According to Green Seal President and CEO Arthur B. Weissman, responses to those comments are currently being made in writing, and the information provided by the public will be taken into account when a group of approximately 120 stakeholders cast their ballots on a final, revised version of the standard.

Green Seal, an independent nonprofit organization dedicated to safeguarding the environment through the use of environmentally responsible products and services, will then publish the final version of the Green Seal standard for cleaning services in June.

Weissman recently spoke with CM/Cleaning & Maintenance Management® magazine about the nearly year-long process to develop a certification standard for cleaning services, the scope of the standard, and the effects this standard will have on the future of the professional cleaning industry.

CMM: It seems like it has been an uphill battle to bring together a group of about 120 stakeholders made up of BSCs, public interest groups, chemical manufacturers, and equipment suppliers in an effort to gain a consensus and formulate this standard.

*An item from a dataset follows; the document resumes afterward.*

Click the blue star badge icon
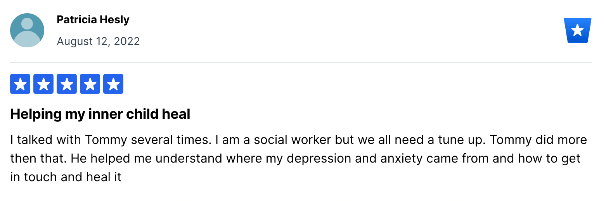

How do you feel about how the process went, and its end result?

AW: Bringing together diverse stakeholders with competing interests is always a challenging task, and we experienced some bumps in the early stages last year. But I am very pleased with how the stakeholders’ process has worked out and how constructively stakeholders have participated in the process.

Because of the expertise and experience stakeholders bring to the table, the final standard will be far superior to anything we could have developed without their extraordinarily helpful input.

CMM: Along the way, the certification standard has been modified and fine-tuned. What is the scope of the Green Seal certification standard for cleaning and maintenance services that will be officially released in June?

AW: The Green Seal Environmental Standard for Cleaning Services covers both in-house and external (e.g., BSC) cleaning service providers.

I emphasize the formal name of the standard because the certification will be of a service, not of a company; a BSC may theoretically have certified as well as non-certified (conventional) cleaning services.

The standard does not include residential cleaning services, though we hope to address that in the near future.

The standard covers many aspects of a cleaning service, including planning, training and communications; products, supplies and equipment used; and the actual procedures used to clean.

So it encompasses the cleaning chemicals we are better known for certifying, and requires that the procedures and infrastructure for their use are also designed for Green Cleaning.

As we know, having the right chemicals and equipment is only half of Green Cleaning; they have to be used in the right way, too.

CMM: What will be certification standard be based on?

AW: The standard is based on our own past work, including our product-related standards (such as GS-37 and 40) and the Pennsylvania Green Building Operation and Maintenance Manual, as well as standards of other organizations such as the Carpet and Rug Institute (CRI) and accepted best practices in the industry.

As always, Green Seal seeks to integrate and unify leading-edge work to fashion a comprehensive environmental standard.

CMM: No doubt, BSCs and any in-house facility managers and directors who opt in to the program will have to change their overall approach to cleaning a building. How much pre-planning will they be required to do?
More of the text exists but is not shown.